(Stored items)
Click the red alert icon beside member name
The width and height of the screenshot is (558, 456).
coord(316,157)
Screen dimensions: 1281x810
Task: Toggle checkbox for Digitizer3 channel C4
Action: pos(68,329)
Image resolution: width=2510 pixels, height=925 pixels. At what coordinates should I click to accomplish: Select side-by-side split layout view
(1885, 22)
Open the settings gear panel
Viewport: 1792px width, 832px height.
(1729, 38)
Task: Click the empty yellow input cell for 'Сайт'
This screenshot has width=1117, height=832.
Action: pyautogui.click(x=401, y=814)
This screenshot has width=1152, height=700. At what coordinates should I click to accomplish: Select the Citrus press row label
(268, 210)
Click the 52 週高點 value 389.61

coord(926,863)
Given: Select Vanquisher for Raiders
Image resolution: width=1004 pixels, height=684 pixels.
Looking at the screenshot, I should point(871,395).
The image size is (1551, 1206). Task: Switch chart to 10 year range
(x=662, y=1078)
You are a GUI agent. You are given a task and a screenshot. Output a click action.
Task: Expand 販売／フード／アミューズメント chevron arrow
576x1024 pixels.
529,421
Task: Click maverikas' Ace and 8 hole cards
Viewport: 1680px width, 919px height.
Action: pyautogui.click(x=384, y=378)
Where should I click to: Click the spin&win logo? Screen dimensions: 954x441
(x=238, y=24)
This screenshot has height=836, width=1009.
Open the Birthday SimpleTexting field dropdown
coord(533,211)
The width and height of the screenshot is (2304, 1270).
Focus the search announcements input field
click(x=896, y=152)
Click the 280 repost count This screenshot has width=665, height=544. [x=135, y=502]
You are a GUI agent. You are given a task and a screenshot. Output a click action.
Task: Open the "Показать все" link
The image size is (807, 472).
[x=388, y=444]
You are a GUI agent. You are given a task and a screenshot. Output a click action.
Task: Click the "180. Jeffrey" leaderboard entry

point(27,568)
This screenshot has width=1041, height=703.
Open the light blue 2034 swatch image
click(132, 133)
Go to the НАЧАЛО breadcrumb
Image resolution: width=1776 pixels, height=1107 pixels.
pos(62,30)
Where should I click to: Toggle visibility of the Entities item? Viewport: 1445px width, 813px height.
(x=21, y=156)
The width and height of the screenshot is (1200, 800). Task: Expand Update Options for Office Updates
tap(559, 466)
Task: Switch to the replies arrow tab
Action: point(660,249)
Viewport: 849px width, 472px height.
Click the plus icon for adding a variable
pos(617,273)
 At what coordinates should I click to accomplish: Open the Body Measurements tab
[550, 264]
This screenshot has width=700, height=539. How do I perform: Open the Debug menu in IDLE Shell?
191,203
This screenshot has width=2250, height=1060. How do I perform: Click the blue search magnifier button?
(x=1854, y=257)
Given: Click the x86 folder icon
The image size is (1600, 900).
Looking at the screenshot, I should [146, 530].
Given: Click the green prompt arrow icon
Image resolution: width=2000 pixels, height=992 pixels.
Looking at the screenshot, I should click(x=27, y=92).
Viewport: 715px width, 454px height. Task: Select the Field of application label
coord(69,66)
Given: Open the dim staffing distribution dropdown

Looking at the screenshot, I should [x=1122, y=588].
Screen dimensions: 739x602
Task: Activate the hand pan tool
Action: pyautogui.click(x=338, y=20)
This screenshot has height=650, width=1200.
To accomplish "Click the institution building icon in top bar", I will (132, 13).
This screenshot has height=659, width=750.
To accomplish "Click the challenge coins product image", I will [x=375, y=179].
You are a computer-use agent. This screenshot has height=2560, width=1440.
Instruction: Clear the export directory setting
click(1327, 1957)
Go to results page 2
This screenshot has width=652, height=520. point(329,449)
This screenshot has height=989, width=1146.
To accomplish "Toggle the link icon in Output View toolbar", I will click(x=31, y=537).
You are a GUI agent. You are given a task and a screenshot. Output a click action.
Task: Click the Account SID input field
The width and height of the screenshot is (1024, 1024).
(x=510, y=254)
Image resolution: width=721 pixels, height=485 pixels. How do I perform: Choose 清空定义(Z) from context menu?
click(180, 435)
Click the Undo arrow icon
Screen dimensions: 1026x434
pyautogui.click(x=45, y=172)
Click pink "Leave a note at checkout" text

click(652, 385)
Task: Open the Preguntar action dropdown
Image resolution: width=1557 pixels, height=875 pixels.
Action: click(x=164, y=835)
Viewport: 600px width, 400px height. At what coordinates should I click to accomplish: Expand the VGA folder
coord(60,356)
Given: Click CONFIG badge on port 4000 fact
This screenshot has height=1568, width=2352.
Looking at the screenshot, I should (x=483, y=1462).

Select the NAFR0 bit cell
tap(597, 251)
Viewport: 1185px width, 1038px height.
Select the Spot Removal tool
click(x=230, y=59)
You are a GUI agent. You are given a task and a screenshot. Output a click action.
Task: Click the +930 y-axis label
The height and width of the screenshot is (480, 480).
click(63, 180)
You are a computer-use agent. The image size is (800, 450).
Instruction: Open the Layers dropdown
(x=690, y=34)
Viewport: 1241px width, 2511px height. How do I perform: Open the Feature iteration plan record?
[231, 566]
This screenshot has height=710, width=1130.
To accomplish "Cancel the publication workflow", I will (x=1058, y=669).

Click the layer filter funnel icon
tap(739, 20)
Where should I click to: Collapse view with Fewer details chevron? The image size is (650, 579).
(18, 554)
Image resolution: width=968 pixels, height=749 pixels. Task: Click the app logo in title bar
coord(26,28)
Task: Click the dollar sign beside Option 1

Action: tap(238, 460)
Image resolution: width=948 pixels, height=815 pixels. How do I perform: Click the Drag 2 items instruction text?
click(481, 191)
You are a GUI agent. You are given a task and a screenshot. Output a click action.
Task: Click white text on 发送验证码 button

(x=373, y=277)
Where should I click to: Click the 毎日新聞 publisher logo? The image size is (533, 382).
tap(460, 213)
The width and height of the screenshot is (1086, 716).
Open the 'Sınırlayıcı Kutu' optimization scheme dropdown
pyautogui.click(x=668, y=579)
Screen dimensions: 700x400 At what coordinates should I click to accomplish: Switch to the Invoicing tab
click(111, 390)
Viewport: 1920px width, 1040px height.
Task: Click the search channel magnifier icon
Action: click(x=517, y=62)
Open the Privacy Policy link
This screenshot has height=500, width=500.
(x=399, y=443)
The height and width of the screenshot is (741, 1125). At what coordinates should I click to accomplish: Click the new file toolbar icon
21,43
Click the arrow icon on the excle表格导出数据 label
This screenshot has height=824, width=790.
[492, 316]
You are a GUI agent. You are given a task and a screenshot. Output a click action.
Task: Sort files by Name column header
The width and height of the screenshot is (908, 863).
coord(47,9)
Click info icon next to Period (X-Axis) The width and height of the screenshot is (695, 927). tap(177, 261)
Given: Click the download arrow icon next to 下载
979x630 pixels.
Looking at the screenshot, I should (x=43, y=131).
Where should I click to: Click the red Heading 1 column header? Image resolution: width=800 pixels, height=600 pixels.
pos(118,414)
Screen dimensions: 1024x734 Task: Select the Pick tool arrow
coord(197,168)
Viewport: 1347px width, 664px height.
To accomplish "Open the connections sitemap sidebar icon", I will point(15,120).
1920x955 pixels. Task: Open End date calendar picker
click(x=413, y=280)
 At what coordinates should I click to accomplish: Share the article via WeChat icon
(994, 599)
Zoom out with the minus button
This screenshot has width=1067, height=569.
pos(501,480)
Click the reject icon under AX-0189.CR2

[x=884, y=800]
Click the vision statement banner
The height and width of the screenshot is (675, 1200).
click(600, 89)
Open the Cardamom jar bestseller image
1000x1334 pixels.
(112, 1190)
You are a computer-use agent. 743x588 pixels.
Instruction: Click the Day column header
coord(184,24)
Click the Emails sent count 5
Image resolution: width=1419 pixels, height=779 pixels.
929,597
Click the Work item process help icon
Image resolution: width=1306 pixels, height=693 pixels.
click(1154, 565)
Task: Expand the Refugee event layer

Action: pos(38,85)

▸ **Task**: Scan the data, and report each line that uses the word "next".

▸ **Answer box**:
Click info icon next to Period (X-Axis) The width and height of the screenshot is (695, 927). tap(177, 261)
Given: Click the download arrow icon next to 下载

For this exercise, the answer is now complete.